Maring cautions that solar incentives and tax advantages keep changing. “Rebates and incentives are a moving target, so if you’re thinking about solar you need to watch it because it is changing all the time.”

Del Mar’s solar array will cover about a fourth of the packing house’s energy costs, but will produce 90 to 95 percent of the energy needs of that area. The electric bill for that area has been about $70,000 per year, and Maring figures a payback for the installation in four years.

Maring was reluctant to discuss details of Del Mar’s specific rebate/incentive/tax payback scenario, but it is obvious the ultimate cash outlay is significantly less than the purchase cost.
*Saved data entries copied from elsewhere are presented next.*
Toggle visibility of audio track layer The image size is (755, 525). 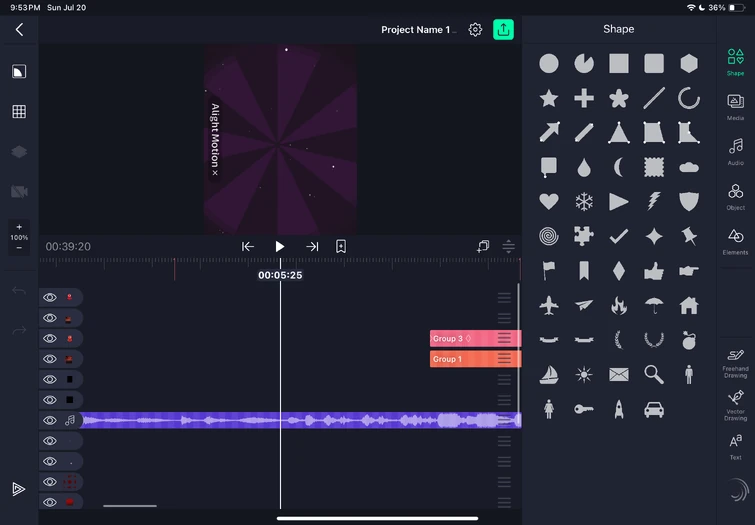pyautogui.click(x=50, y=421)
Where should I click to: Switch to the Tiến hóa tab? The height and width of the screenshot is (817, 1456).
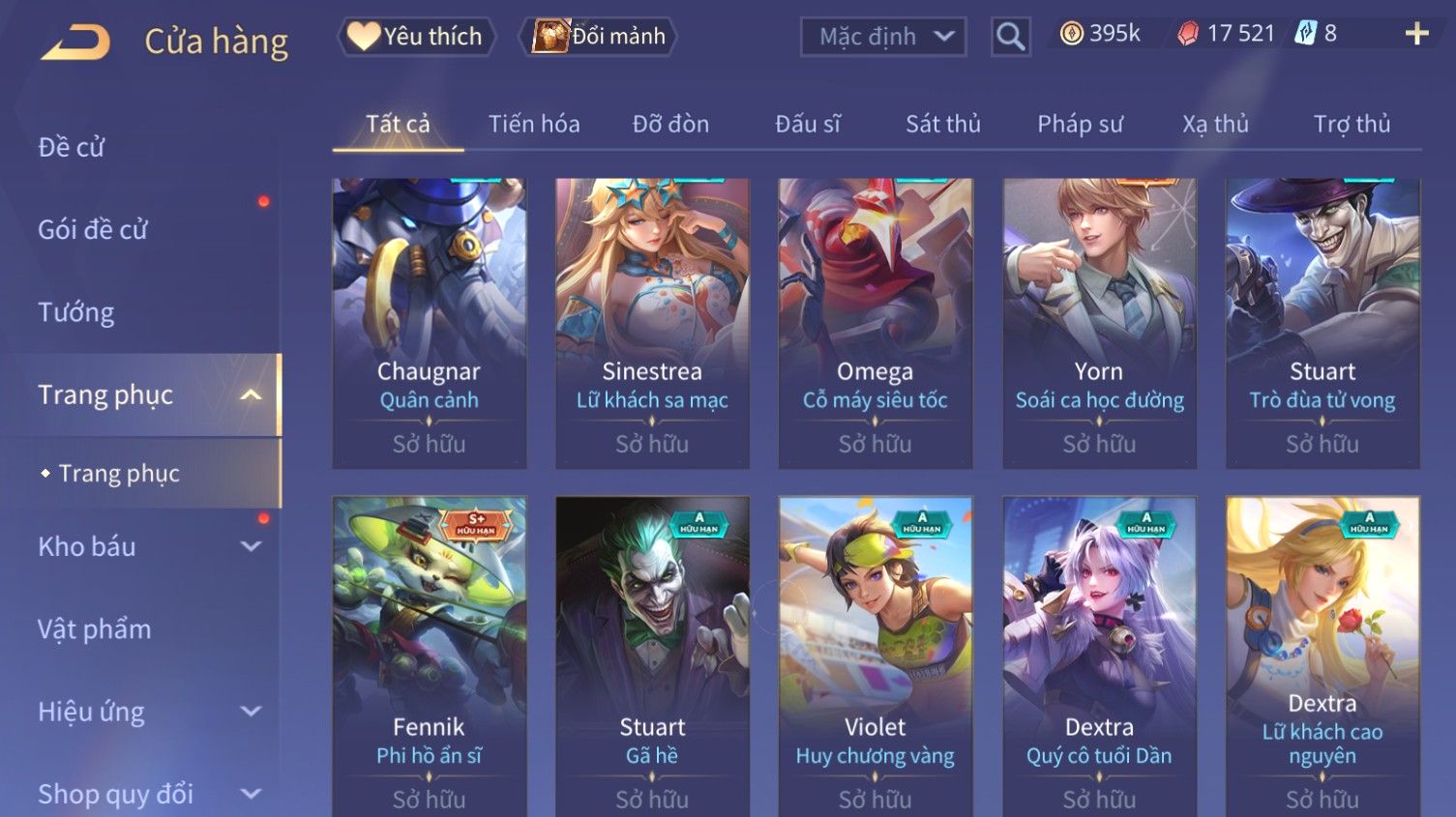[534, 124]
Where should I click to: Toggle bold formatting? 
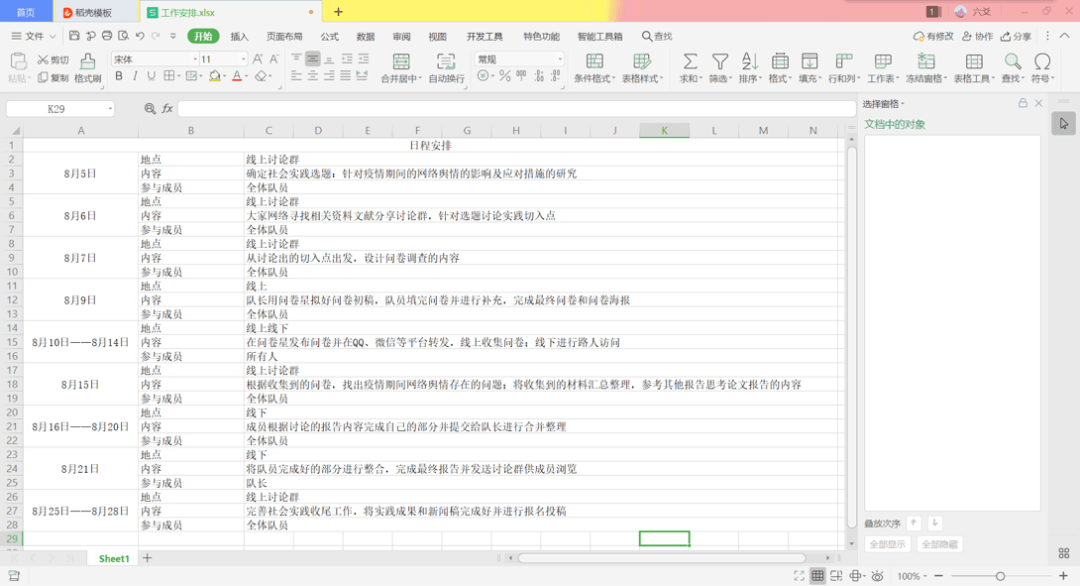(x=120, y=76)

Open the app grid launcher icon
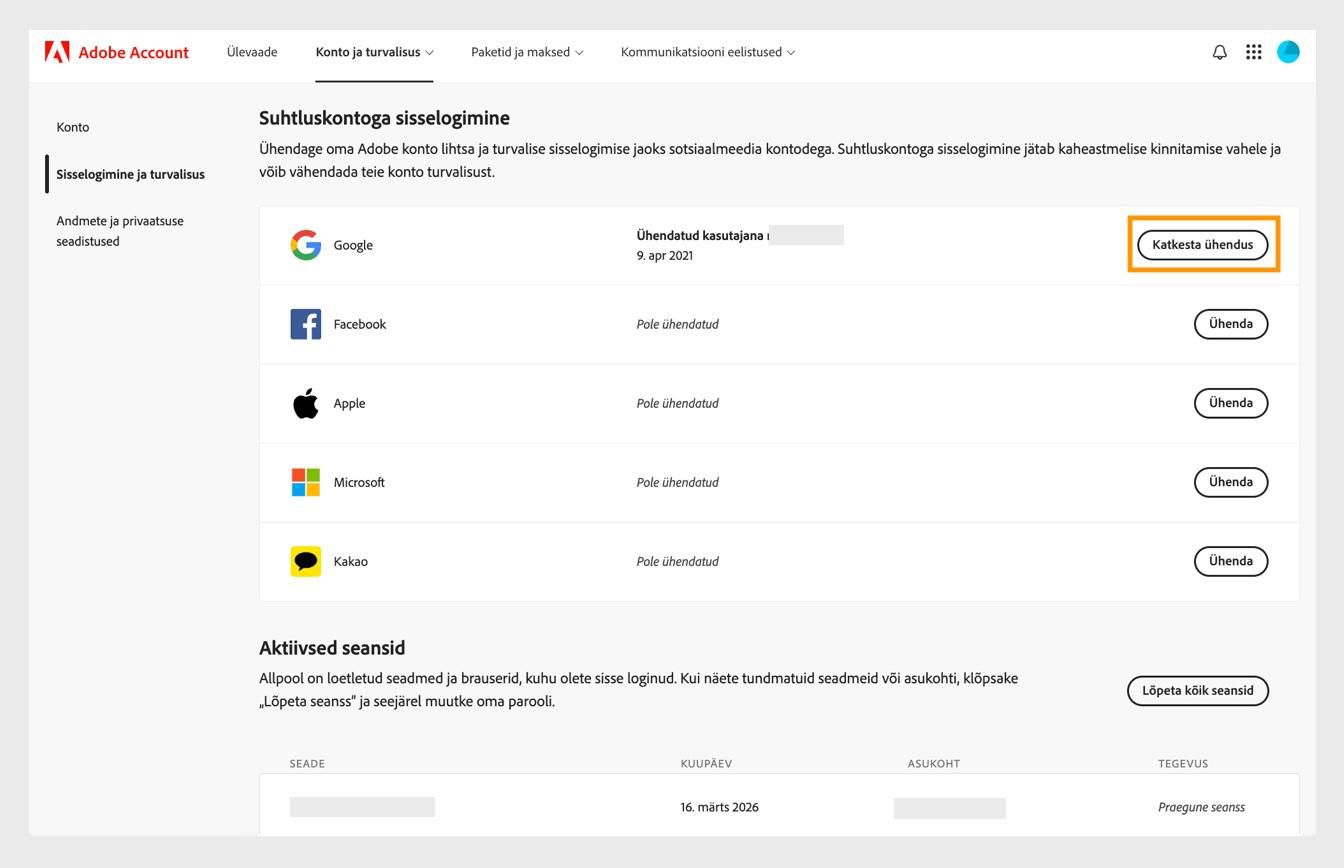(1253, 52)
 “It is pretty complicated and involves income tax brackets, incentives, depreciation and rebates from energy companies,” he says. Unlike some solar packages, Del Mar cannot sell energy back to Pacific Gas and Electric.

Del Mar General Manager Brian Wright and Maring say another important factor in moving to solar is the growing sustainability issue in food production. Del Mar will get new sustainable “points” for the solar installation.

Del Mar has been audited for sustainability for the past six years. Wright says the company audits internally as well as inviting third party and buyer audits to enhance commodity sales to companies like food-buying giants like Sysco, Costco and Wal-Mart.

Del Mar is proud of its 2009 sustainability audit score of 92 percent.

“Everybody is looking for points on their sustainability grade sheets. We are doing everything we can to use less water, less energy and things like that in growing the crops. Solar energy is something we can do beyond what we are doing in the field and in the packing process,” says Maring.